| Objective |
Copy the rows below word for word, starting with the line that contains "Where should I click to: Click the" and continuing through the final line of the rows. Leave the pictures out of your copy.

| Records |

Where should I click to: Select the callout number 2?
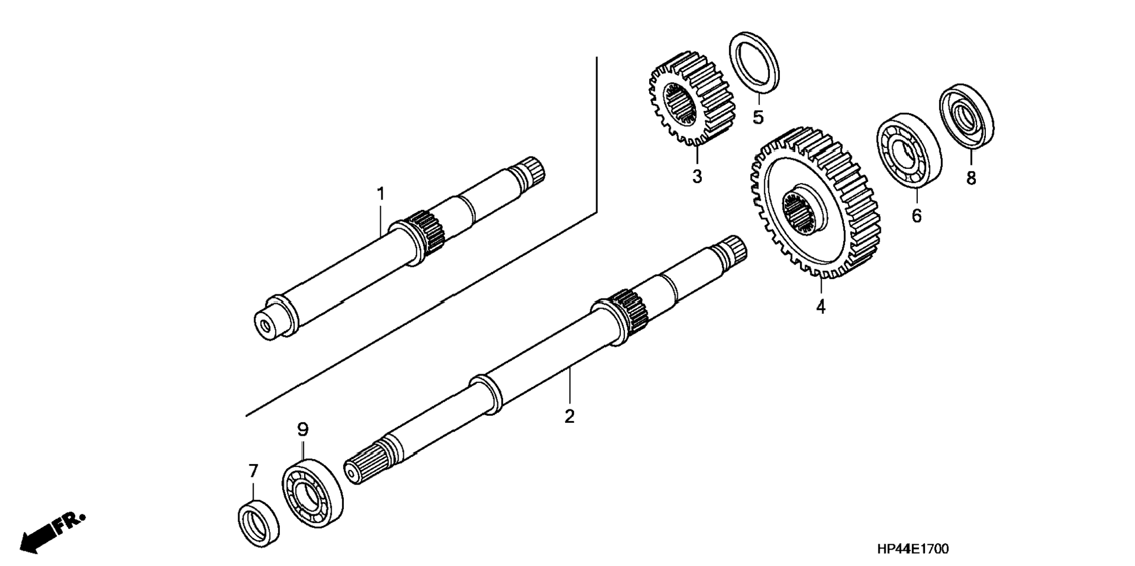pos(569,416)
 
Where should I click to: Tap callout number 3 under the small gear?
pos(697,176)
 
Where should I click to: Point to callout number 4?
pos(820,306)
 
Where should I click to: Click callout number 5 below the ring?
pos(758,117)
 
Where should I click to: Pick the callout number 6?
pos(916,215)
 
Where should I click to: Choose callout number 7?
pos(253,470)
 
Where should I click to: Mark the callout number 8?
pos(971,178)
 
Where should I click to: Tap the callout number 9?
pos(302,430)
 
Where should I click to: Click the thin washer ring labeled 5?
pos(754,62)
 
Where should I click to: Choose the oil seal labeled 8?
pos(966,116)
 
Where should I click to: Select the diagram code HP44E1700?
pos(913,549)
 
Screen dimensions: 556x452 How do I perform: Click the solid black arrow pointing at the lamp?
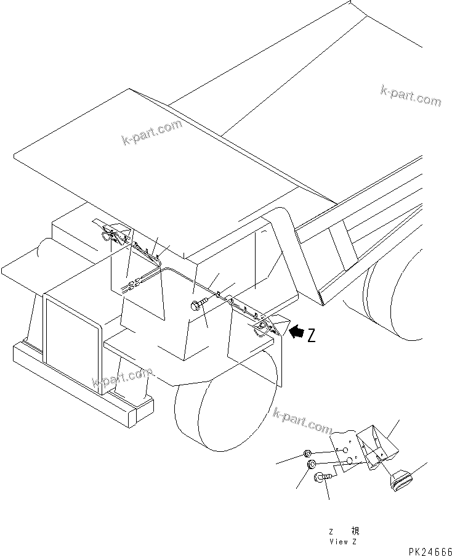pos(297,333)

| Solution for this exercise |
Where should I click to: Click the thin washer ring labeled 5?
pos(754,62)
 
Where should I click to: Choose the oil seal labeled 8?
pos(966,116)
 
Where should I click to: Select the diagram code HP44E1700?
pos(913,549)
 
Screen dimensions: 556x452 How do I perform: Click the solid black arrow pointing at the lamp?
pos(297,333)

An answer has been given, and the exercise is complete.